▶ **EXERCISE**:
One number alone answers this: the count of lines below in which the word "will" is found.

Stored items
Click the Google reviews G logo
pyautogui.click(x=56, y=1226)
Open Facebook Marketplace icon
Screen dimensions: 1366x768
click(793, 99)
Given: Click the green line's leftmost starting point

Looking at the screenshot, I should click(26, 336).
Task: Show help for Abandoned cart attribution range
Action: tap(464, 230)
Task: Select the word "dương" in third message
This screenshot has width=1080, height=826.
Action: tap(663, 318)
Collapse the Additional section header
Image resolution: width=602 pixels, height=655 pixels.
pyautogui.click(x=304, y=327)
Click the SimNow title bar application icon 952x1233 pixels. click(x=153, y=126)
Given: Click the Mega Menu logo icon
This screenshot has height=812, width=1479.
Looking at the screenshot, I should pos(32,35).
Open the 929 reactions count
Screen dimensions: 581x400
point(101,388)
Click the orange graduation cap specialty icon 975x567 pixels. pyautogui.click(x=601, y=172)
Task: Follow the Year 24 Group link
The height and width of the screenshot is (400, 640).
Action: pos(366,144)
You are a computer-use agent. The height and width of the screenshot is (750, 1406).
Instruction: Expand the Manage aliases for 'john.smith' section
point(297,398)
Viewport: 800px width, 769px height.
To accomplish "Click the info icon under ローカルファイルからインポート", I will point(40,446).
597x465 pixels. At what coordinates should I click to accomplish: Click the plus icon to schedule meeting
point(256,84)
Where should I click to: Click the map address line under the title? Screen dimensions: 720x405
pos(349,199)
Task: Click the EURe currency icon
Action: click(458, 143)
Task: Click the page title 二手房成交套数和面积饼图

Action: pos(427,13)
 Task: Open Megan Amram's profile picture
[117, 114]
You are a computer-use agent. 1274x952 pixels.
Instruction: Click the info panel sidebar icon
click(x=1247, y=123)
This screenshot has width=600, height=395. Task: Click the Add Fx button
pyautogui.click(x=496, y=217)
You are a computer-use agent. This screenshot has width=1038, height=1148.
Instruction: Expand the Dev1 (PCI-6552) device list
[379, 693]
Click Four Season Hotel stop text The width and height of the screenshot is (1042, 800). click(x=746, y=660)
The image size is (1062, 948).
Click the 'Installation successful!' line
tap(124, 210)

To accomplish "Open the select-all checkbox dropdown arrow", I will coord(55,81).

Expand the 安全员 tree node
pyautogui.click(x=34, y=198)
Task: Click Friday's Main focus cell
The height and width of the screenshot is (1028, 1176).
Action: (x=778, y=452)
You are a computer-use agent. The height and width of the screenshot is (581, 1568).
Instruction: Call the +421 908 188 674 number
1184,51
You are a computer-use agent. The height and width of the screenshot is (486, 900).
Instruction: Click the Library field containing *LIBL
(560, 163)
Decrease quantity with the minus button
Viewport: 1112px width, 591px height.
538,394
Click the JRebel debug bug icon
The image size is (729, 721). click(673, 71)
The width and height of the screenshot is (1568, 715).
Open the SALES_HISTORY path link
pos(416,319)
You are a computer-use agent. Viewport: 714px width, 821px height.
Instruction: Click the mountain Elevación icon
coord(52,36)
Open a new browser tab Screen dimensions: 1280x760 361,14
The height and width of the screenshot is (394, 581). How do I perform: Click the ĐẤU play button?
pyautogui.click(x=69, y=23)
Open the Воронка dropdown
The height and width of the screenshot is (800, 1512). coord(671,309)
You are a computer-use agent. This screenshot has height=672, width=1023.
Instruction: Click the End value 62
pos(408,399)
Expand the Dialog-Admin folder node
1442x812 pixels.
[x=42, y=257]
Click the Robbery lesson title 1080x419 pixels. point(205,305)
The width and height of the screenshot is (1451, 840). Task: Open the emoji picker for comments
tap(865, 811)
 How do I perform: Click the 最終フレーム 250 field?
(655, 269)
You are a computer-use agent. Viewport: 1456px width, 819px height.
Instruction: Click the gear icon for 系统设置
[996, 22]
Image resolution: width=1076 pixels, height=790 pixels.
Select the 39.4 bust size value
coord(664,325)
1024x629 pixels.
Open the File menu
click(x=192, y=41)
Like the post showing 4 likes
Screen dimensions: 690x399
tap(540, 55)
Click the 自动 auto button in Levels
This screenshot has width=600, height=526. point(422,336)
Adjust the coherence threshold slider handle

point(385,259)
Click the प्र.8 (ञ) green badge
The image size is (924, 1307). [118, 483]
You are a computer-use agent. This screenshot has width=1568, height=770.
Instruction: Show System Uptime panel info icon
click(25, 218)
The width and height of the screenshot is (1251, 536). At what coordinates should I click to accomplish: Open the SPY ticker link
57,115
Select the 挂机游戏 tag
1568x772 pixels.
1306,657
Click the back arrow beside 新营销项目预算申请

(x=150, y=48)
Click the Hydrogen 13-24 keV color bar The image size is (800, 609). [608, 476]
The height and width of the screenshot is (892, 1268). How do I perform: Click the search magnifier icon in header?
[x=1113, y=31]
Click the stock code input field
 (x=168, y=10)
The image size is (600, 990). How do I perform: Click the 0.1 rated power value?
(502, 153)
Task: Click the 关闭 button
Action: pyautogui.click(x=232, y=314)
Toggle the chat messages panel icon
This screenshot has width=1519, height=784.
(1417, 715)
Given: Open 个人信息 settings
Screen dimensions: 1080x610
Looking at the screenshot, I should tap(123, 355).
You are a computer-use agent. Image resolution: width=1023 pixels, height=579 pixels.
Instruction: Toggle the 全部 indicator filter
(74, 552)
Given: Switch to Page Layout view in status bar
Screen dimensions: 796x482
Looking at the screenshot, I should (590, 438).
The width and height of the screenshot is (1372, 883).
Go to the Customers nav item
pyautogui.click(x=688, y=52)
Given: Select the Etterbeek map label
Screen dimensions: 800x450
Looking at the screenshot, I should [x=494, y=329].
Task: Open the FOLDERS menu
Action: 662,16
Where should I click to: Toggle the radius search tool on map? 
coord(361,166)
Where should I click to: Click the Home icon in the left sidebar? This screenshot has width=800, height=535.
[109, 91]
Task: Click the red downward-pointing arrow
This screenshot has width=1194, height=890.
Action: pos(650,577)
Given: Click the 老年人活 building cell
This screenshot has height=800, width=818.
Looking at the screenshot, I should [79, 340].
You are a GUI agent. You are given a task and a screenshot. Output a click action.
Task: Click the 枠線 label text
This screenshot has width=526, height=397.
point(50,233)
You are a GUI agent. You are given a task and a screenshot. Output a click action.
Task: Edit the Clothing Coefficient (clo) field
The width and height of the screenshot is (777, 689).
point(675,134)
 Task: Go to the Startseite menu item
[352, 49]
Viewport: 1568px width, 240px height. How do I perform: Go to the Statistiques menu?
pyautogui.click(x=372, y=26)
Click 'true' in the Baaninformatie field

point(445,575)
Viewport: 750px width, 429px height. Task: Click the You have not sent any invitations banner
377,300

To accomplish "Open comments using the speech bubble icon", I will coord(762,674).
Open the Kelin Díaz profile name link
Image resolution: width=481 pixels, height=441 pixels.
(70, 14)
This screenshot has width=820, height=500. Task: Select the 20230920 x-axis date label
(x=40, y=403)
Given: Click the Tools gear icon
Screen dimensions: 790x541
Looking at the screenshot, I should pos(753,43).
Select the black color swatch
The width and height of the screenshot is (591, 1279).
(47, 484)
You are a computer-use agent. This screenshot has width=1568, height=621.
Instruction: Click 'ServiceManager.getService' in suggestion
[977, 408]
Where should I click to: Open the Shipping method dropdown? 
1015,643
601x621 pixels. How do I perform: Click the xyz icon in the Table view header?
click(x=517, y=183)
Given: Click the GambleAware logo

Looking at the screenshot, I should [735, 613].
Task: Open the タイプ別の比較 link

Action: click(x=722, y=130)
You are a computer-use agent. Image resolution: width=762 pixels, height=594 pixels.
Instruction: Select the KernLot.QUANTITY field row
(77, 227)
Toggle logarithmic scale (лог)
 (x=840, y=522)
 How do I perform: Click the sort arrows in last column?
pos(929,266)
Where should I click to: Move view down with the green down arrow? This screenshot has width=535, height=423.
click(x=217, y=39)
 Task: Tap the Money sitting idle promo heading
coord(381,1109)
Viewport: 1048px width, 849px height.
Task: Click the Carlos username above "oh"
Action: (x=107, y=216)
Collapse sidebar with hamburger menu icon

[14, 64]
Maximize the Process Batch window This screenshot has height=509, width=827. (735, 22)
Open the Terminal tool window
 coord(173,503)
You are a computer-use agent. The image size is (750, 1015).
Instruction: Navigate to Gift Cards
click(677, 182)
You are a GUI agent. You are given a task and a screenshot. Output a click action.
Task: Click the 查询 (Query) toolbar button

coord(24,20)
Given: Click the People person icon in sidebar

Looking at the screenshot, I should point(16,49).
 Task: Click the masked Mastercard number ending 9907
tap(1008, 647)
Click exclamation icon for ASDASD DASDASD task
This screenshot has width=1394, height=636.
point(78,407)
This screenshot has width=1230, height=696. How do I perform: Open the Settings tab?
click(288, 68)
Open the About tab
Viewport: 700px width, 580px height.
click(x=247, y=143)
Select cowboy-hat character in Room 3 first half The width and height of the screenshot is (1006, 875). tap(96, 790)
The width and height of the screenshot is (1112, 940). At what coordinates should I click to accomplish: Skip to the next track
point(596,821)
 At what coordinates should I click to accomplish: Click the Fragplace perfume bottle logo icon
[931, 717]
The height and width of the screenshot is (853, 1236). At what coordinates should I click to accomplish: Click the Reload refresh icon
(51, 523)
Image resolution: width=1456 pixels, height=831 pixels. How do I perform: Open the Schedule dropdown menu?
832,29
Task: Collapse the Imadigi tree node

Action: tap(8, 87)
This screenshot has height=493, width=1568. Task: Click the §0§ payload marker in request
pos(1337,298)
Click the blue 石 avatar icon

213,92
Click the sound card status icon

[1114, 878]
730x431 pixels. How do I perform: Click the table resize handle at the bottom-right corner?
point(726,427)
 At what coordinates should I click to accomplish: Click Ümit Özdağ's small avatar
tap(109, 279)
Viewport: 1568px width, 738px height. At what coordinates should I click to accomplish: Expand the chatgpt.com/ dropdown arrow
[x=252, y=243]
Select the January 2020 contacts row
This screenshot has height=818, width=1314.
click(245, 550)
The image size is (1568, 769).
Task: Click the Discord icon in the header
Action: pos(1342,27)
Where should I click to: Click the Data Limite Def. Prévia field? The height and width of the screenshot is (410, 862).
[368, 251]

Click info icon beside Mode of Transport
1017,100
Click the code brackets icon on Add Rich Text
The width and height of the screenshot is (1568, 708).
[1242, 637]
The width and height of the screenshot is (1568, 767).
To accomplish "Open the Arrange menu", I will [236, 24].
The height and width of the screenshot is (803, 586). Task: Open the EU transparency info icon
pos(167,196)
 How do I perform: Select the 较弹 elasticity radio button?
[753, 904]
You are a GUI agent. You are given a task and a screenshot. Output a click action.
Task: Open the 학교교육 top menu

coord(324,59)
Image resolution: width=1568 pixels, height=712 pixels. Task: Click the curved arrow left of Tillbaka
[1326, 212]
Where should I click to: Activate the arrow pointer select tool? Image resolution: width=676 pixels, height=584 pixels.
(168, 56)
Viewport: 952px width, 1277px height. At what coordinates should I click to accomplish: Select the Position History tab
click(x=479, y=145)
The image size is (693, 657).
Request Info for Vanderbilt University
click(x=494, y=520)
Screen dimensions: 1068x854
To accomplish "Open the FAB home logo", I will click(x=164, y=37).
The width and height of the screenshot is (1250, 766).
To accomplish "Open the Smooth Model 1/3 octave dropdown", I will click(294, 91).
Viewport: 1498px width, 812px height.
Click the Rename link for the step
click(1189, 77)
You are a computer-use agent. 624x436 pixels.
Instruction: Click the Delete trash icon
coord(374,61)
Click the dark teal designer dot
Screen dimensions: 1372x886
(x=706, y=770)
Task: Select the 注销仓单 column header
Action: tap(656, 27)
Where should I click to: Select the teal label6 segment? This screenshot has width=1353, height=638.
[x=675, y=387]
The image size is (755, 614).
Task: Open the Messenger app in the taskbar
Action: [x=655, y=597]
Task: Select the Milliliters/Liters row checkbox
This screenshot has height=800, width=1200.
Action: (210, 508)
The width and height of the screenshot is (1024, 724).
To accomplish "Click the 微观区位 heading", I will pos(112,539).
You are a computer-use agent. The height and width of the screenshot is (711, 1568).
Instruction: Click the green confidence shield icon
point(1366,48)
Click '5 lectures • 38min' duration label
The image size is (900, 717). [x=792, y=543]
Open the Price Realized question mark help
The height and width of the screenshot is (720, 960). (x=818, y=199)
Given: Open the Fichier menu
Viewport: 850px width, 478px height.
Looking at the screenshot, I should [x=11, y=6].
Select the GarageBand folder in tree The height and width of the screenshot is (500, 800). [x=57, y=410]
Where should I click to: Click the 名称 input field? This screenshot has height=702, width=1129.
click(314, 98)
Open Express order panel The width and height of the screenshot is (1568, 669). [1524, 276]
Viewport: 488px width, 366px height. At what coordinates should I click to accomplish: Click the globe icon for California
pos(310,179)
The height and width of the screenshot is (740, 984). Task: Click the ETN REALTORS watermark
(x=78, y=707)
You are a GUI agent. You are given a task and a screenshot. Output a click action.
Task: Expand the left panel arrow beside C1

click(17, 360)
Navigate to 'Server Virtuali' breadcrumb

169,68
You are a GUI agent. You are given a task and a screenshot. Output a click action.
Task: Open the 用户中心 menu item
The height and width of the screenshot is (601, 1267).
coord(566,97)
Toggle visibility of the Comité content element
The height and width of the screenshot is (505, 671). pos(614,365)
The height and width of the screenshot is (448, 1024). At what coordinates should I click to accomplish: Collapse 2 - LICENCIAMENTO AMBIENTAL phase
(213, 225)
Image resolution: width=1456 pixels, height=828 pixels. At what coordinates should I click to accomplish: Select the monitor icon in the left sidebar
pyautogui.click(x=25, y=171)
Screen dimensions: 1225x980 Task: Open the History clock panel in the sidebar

▶ **OUTPUT FOR THIS TASK**:
7